I echo those last sentiments: find a good one and maintain it properly with regualr services, good quality fluids and high quality parts (ie. not Britpart stuff) and it should serve you well. Like the others said, you will get niggling faults on old vehicles, but LRs seldom leave you stranded. And while we consider LR's reputaion for poor reliability, consider Toyota with their total brake failures, igniting window sitches, steering and hand brake faults and so on, and consider that's on brand new vehicles...

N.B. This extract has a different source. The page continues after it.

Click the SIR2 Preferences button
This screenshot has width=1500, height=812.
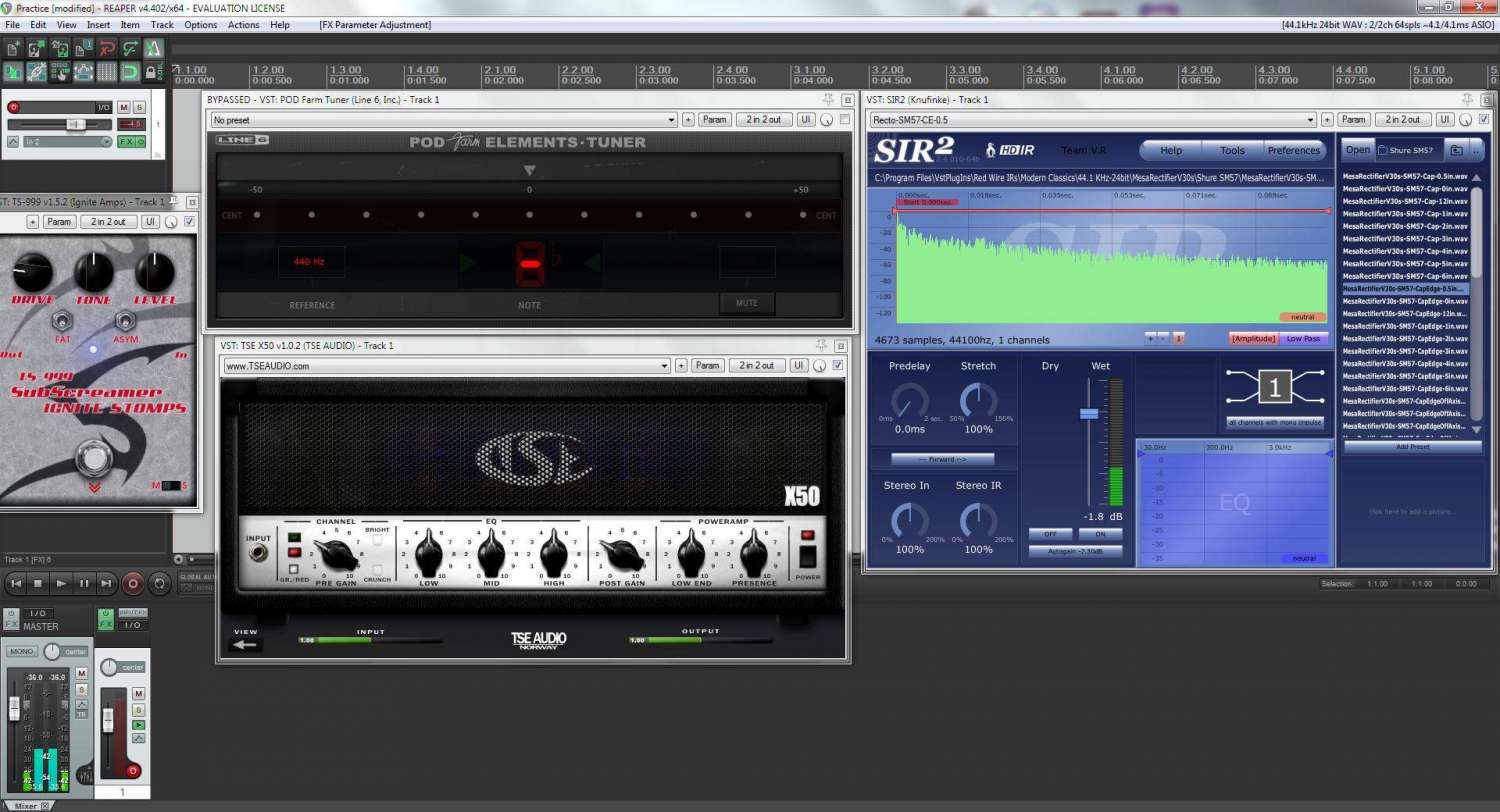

Most on this form fervently disagree with me, but the UK experience of the LR3/RRS has been very poor with respect to reliability and maintenance. They are wonderful cars when they're working, but they suffer a lot of problems with EGR valves, turbo chargers, HEVAC servo motors, air suspension and various ECUs, while they also go through suspension bushes, tyres, discs and pads at a rate that will make your eyes water. Manual transmissions are reliable (as are the automatics), but a clutch change requires the entire body to be removed form the chassis (costing about £1500 in the UK for what should have been be a medium to easy job), and they appear to have weak suspension wishbones (cheap, welded steel pressings instead of heavy forged intems). They're not really viable as a DIY repair vehicle, either - there are just too many ECUs to deal with unless you can afford your own diagnostic and fault clearing tools. In essence, they're great to own under warranty, but will be a real headache when they get older as they have been very poorly designed with respect to maintenance, contrasting heavily with the older vehicles which were astonshingly easy to maintain with their easy access to most parts, simple construction and philosphy of repairable and refurbishable assemblies rather than sealed units.
I don't know. To some degree it's a matter of perspective. I would expect an almost 20 year old cooling system to be in need of replacement, no matter what factory it rolled out of.

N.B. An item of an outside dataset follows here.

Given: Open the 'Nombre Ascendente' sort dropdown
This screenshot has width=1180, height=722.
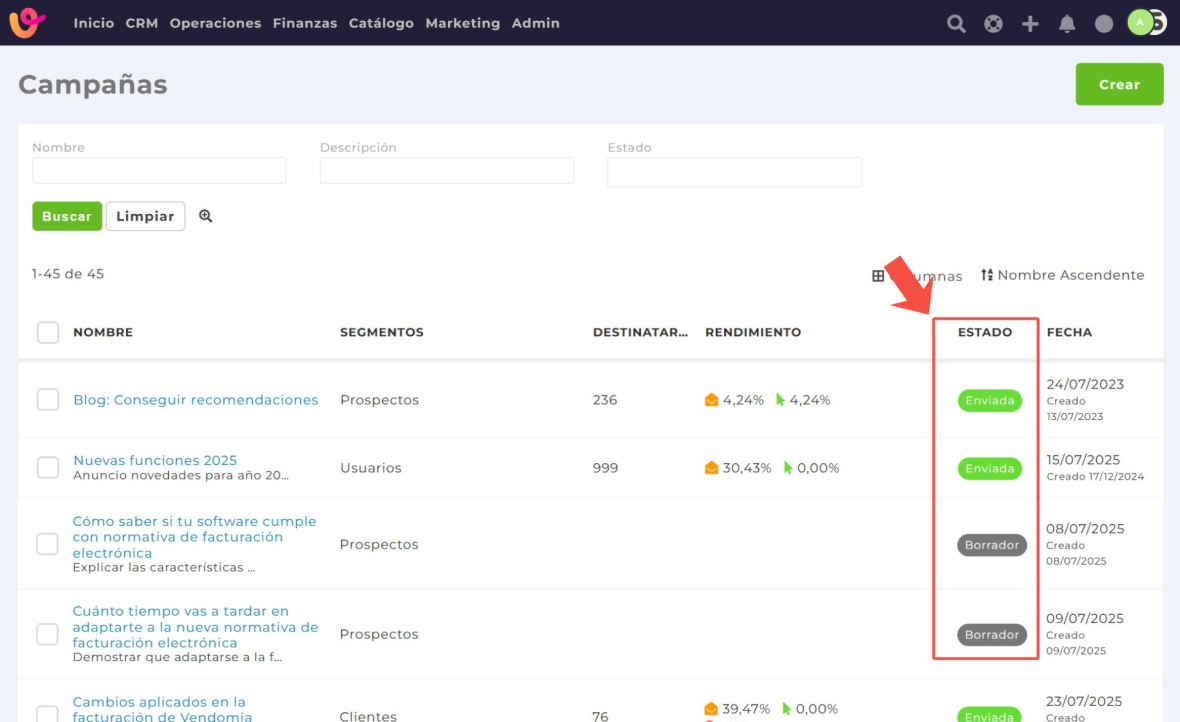Looking at the screenshot, I should [x=1062, y=275].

I don't get the feeling Chris is always gentle with his vehicle. I'm also pretty sure he wouldn't give a crapola about what the good folks on the mud 80 series forum think about him driving a rover....
I am certainly not gentle with mine. Any of them. They get used.
I also don’t get the way people are always complaining that things break or are worn out on their 15-20+ year old vehicles and call them faults or failings with the brand??? You buy a 15yr old Toyota or Ford or Chevy or whatever and something needs fixing do you blame the brand? No? But on a LR if the 20yr old radiator needs replacing or some TLC or something its LRs fault?
But the difference is when to you purchase a new truck and it starts failing right out of the door. A 20 year old average Toyota will probably on average be more reliable and fail less than a land rover.
A 20 year old average Toyota will probably on average be more reliable and fail less than a land rover.
Probably. But to some that isn't the only determining factor to buying a vehicle. Many are still buying KNOWING the reputation (real or internet lore).
Which has Internet lore?
I don't buy into the whole Land-Rovers-are-pieces-of-crap argument.
Bottom line: a well-maintained Land Rover is as reliable as any vehicle of it's vintage, in my opinion.
REDrum how long have you had that RRC? There was a similar one for sale down in Cape Cod a year or so ago, wondering if it's the same one?
Thats because it has to be running to be in traffic.... Plus I'm on bicycle more than in truck in Cambridge.I havent seen it around Cambridge yet. My parents live there and I'm frequently stuck in traffic in the area.